Advantageously, each valve can be fixed in the guide by means of a screw which can be regulated by hand. Thus, on the one hand, all the valves can be moved independently of each other, and, on the other hand this arrangement allows a continuous adjustment of the valve and stoppage in any desired position.
An additional advantageous development of the invention presents valves of different lengths attached to the carrier ring. This allows a varied range of applicability of the retractor. If the surgical field is limited by a vertebral joint, a different dimension of the length of the valve offers the possibility of bracing a shorter valve on the vertebral joint and uncovering the lateral surgical field by means of two longer valves on the side of the vertebral joint of the surgical field.
It is preferred for additional guide grooves to be sunk into the carrier ring of the retractor, in which slides are inserted to which surgical instruments such as, for example, endoscopes or similar devices can be attached. This allows a controlled fixation of the surgical instrument in any position. It is preferred to insert a bolt vertically on a slide, to which bolt a horizontal chamber is attached by means of a knurled nut, in which the endoscope or additional instruments are attached.

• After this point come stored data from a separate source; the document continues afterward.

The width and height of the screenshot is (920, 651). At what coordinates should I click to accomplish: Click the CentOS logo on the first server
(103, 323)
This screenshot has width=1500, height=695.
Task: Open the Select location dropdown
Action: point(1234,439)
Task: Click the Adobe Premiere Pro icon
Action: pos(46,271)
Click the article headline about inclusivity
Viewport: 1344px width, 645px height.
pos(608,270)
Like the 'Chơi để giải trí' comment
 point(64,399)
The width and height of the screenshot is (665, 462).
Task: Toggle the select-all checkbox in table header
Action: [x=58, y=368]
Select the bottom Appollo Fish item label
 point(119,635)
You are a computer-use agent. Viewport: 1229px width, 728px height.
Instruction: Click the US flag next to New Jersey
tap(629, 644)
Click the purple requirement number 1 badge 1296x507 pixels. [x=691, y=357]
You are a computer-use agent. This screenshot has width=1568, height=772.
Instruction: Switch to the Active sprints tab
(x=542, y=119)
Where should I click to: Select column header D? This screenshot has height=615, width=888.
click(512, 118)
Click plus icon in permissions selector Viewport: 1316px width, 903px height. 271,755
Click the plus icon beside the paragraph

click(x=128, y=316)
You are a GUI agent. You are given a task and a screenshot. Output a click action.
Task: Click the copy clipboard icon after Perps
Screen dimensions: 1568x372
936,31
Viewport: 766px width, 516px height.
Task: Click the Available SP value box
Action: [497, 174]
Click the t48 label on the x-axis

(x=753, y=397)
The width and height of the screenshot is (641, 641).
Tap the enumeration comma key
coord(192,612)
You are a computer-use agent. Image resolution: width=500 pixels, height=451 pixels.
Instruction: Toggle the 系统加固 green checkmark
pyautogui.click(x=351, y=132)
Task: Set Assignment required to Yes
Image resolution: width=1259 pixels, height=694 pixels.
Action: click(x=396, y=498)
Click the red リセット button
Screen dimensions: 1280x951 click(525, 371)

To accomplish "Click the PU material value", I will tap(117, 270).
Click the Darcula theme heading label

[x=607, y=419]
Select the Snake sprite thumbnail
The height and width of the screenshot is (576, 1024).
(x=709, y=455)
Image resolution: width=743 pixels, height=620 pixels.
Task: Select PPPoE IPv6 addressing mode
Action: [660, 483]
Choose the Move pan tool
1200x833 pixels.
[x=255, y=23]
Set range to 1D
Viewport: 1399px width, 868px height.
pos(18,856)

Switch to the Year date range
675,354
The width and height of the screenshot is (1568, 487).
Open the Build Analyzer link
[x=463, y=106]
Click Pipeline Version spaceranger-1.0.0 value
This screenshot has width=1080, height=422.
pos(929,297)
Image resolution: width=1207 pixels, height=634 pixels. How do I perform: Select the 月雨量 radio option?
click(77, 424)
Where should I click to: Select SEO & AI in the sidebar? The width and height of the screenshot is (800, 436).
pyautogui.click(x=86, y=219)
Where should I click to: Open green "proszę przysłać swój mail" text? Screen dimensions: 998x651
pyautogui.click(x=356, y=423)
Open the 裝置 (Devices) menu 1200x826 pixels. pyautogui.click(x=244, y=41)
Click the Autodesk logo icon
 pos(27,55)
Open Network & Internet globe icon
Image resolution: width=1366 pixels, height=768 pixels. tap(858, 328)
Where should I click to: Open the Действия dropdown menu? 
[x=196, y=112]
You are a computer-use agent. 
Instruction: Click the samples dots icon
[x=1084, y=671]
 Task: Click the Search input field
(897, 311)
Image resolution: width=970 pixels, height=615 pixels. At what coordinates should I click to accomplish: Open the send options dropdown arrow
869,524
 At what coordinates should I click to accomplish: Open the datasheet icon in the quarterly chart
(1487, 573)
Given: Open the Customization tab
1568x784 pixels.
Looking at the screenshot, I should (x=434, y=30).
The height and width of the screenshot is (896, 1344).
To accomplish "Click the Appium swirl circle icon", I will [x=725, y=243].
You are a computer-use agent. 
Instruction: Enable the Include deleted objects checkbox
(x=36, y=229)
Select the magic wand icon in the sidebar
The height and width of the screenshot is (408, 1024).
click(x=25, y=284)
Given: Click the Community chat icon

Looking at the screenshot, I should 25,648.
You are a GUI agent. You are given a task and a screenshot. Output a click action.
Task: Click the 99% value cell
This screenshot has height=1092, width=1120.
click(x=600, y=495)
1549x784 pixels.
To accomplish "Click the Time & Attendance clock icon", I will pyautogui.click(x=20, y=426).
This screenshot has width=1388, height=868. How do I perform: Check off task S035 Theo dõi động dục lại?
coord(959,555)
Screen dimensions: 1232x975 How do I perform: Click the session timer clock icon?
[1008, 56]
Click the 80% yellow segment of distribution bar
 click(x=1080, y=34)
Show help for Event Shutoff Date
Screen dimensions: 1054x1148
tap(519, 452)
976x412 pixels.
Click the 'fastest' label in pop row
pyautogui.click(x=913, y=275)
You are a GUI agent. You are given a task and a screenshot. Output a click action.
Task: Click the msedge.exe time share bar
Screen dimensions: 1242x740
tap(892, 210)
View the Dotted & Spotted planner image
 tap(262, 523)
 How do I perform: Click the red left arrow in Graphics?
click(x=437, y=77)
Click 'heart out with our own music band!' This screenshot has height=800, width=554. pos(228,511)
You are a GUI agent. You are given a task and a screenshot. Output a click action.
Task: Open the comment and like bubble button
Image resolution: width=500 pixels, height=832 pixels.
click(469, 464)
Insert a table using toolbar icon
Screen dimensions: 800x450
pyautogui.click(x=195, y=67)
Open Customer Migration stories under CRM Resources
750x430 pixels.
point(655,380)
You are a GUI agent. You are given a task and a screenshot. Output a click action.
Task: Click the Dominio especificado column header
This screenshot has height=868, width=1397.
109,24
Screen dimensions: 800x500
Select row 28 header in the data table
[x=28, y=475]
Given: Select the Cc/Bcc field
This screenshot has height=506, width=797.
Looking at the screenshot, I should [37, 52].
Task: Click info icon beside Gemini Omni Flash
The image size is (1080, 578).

To facilitate the introduction of the retractor into the muscles, in an advantageous execution of the invention, a handle can be attached to the carrier ring for positioning the retractor. After the introduction of the retractor by means of valves which are telescoped by means of the handle to form a tube, the handle can be removed, so that, subsequently, the instruments are attached to the intervertebral disk and the valves can be shifted away from each other.
It is advantageous for all the components of the retractor to be made of titanium. This material is not reactive, and thus does not attack the tissue.
The retractor according to the invention is used as follows for the treatment of a lateral lumbar intervertebral disk prolapse. The access to the site of the lesion starts at an incision into the skin, whose location is 7 cm paravertebral, and dorsal, and it goes through the muscles in a ventral medial direction, toward the transverse processes of the adjacent vertebrae and corresponding small vertebral joint. As a function of the thickness of the subcutaneous fat layer and the dorsal muscles, the length of the access route is approximately 8-12 cm. The surgical field is limited, cranially and caudally, by the transverse processes of the adjacent vertebrae, and medially by the vertebral joint. The nerve root is located approximately 1 cm below the plane of the transverse process in the so called intertransverse space. In order to be able to reach the nerve root by surgery, it must be possible to uncover the adjacent transverse processes and the vertebral joint. Because the vertebral joint is located approximately 2 cm above the plane of the transverse process, the medial valve of the retractor is advantageously approximately 2 cm shorter than the cranial, caudal and lateral valve. Advantageously, the cranial and caudal valve is applied to the transverse processes. Subsequently, the surgical instruments, particularly an endoscope, are attached to the slide and introduced into the surgical space.